▸ **Material shown**
──────────
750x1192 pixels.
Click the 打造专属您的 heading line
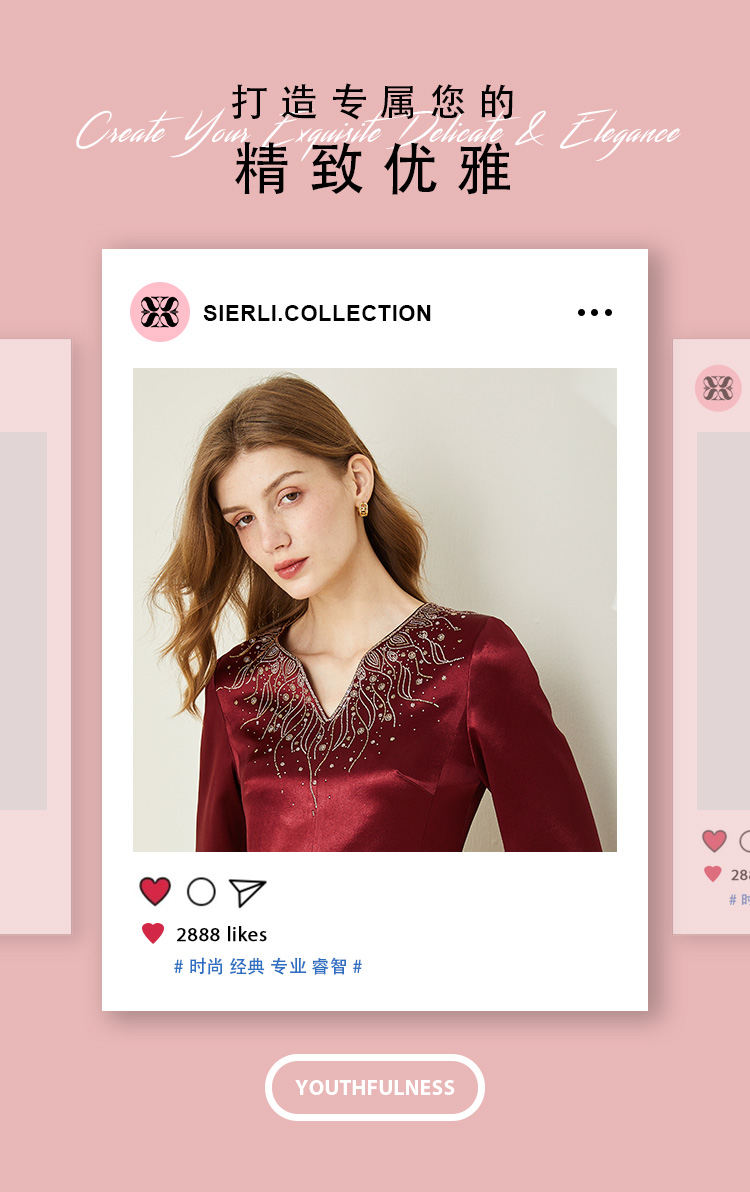click(x=373, y=103)
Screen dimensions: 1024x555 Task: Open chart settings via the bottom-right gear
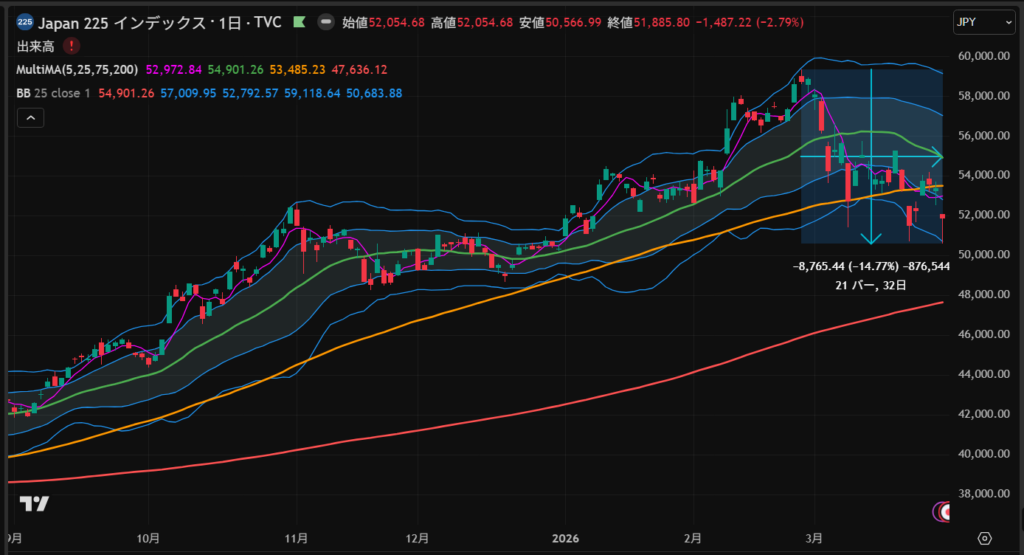click(x=985, y=538)
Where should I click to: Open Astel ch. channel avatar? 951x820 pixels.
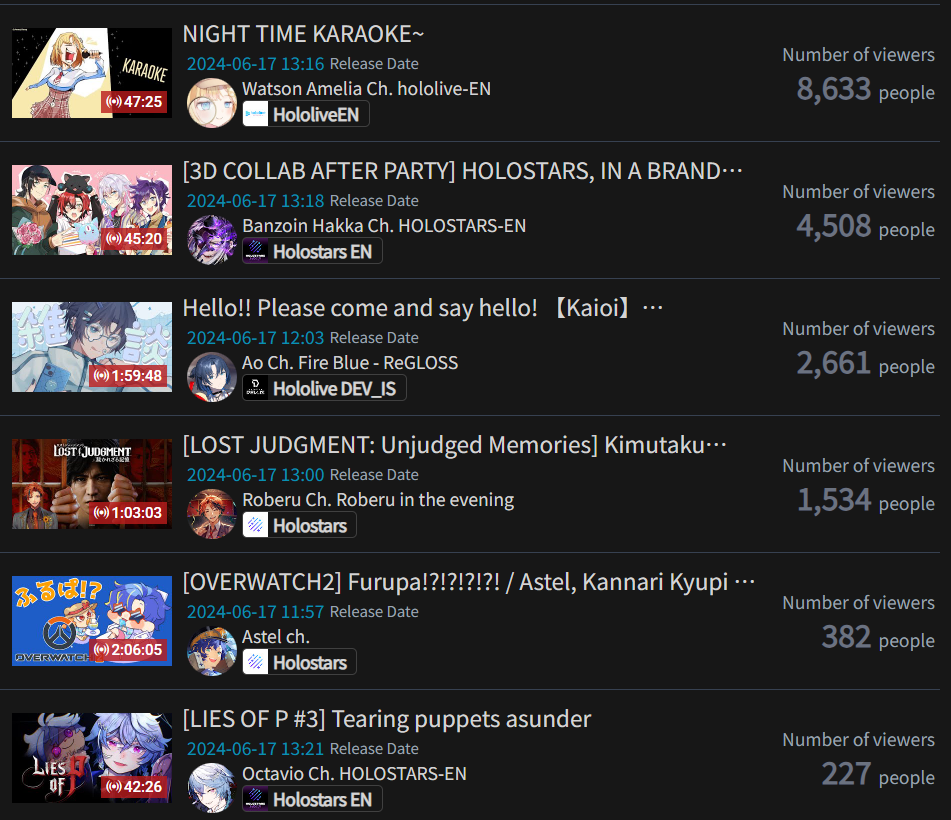point(212,651)
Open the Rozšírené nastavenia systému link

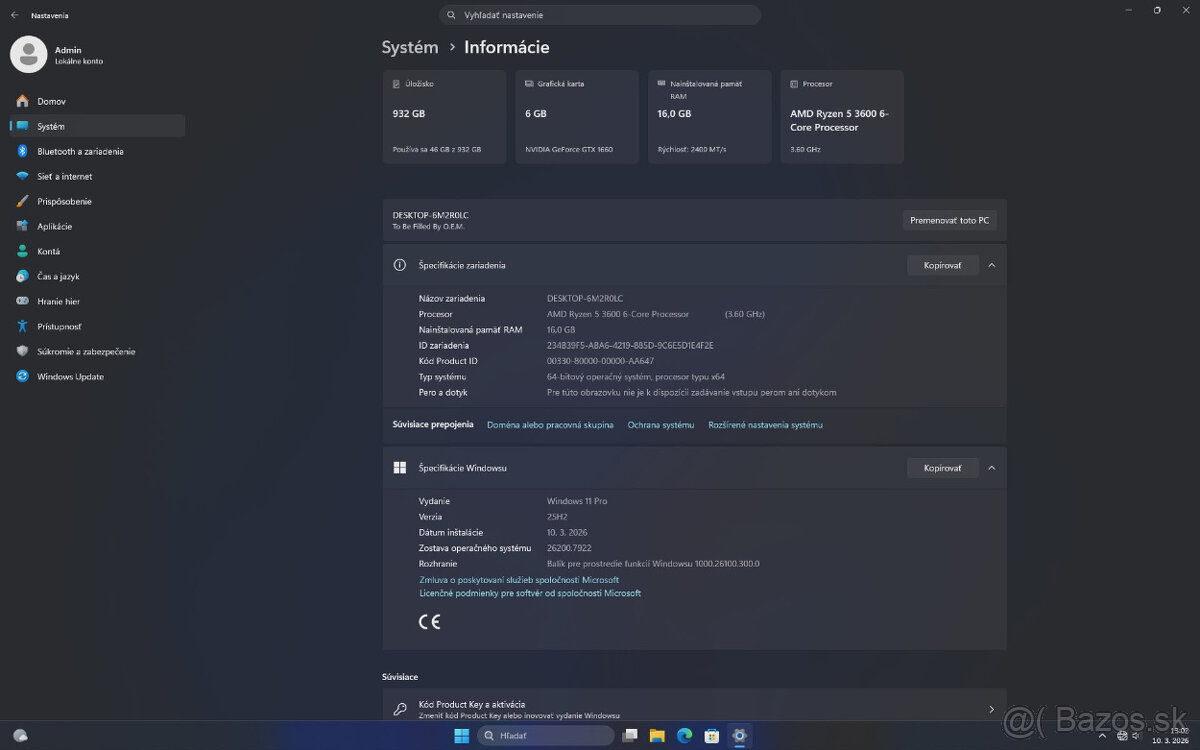point(765,425)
──────────
▸ **Task item**
Please write out the lines above exactly, from the one that contains "Where should I" through the final line, and include none of the pictures.

▸ **Finished task**
Where should I click to: Open Astel ch. channel avatar? 951x820 pixels.
point(212,651)
Open the Rozšírené nastavenia systému link

point(765,425)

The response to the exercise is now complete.